With more and more processes getting digitalized, there is hardly any occupation left where knowledge about advance digital technologies is not needed. Therefore, the use of devices in college life makes you a pro at using and handling them.
- The habit of self-study is cultivated
Although graduate schools have a well-curated syllabus that is taught by expert professors, however, a whole lot of learning relies on a self-study by the student. Unless he or she does not study the topics on their own independently, they won’t be able to clear the examinations.
In fact, there are several instances where the whole concept is to be cleared on your own, and then you will be assessed on its basis. This will develop a self-study habit which will help you later on in life, comes a situation where independent research is needed to solve an issue.
- Deadlines that help you prepare for future time management
The assignments, projects, and other tasks that you are burdened with during higher education are actually a small prototype of what you will be facing in your professional life.
Submission on deadlines will teach you how to manage your time and utilize it accordingly. If you know how to efficiently manage your time, you are already half on your way to success.
- Recruiters prefer graduates
Let’s imagine the preference for higher education through a recruiter’s perspective.
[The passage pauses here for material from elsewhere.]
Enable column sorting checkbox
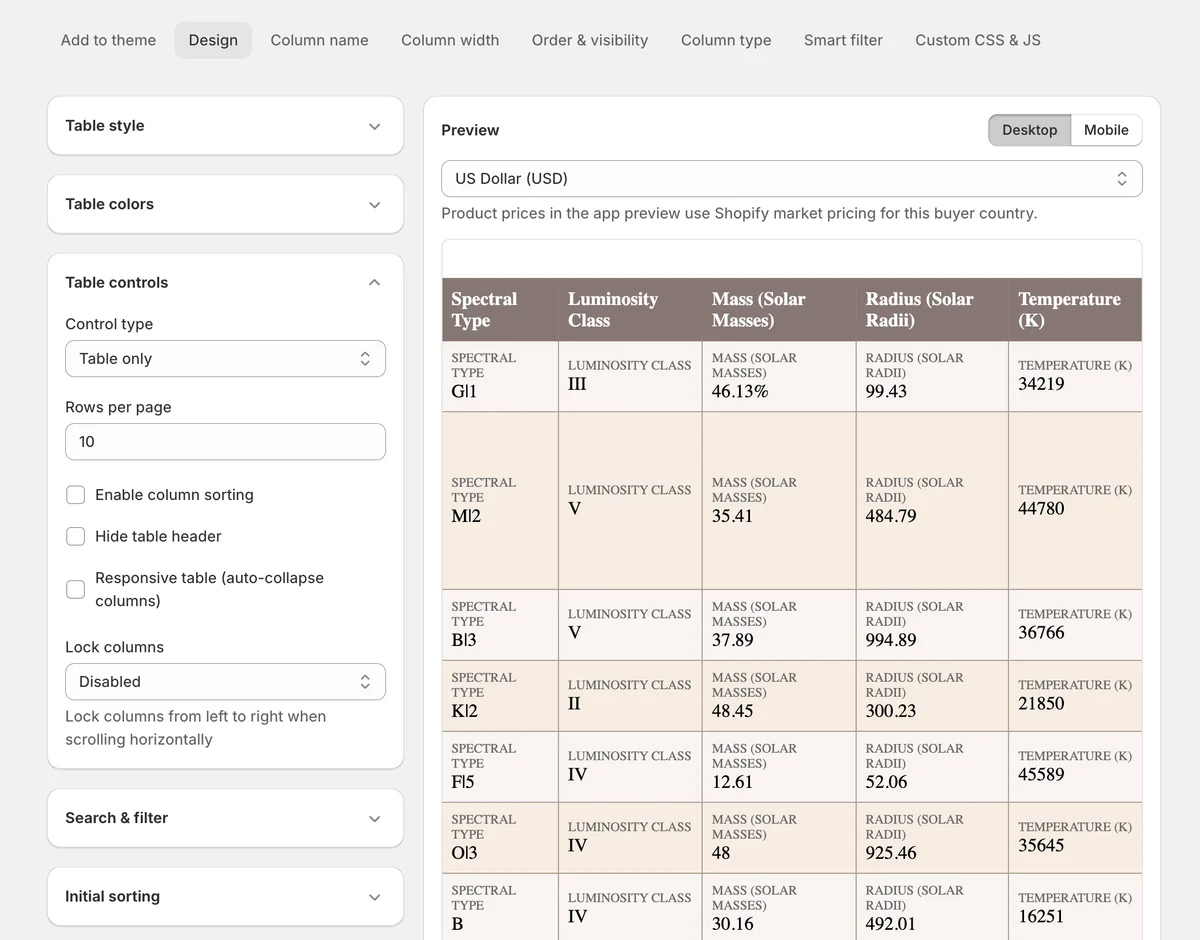The image size is (1200, 940). pos(75,495)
Who would you prefer hiring as the company’s finance manager? A business graduate who has been to one of the best MBA schools in Florida or Texas? Or an undergraduate who has only learned the basics of accounting? Definitely, you will hire the one who has a degree from a prestigious institute as you know he is capable of handling issues. His degree adds credibility to his field knowledge.
Job opportunities that require a diploma are quickly fading away as more and more employers need the applicant to have a graduate or postgraduate degree. According to CBS News, only two-thirds of high school graduates were employed in 2015, down sharply from 73 percent in 2007. Those who are undergraduate mostly get minimum wage jobs.
- Graduates are taken seriously as opposed to undergrads.
People assume you know how to do things. Most of the time, this assumption is proved correct. A person who gets higher education has a habit of understanding an issue before solving it. As a result of this approach, that person is successful in coming up with solutions.
A graduate worker is more likely to belong to a labor union than a high-school-only worker, according to Pew Research Center. Unions have played a significant role in raising pay for their members. A mere 6 percent of workers with a high school degree belong to one.
- Some types of financial aid let the students obtain work experience
The TEACH Grant, Graduate assistant Grant, and the Student Employment Grant require students to work for a set amount of hours. Not only are they rewarding in terms of finance waivers, but they also help the deserving student get work experience.
Much of this experience will come handy once the students begin their journey in the corporate world.
- Learning to build better personal and professional relationships
A better chance of knowing yourself and your friends, acquiring higher education, will teach you how to build connections and how to maintain them. Who knows, you and any of your college buddies end up being successful business partners? That may happen if you both come up with a fantastic plan while studying a topic of interest together.
Two of my business school fellows actually devised a plan for a marketing startup while we were in our third year. They went on to have a successful venture on the same idea, all thanks to the relevant higher education they got.
Drew Gilpin Faust, President, Harvard University says that higher education is the strongest, sturdiest ladder to increase socio-economic mobility.
On that note, I will close the discussion while leaving the thought process continued in your mind. Do you agree on how important it is to get higher education? Or are you still of the view that it is not necessary to be wealthy and successful?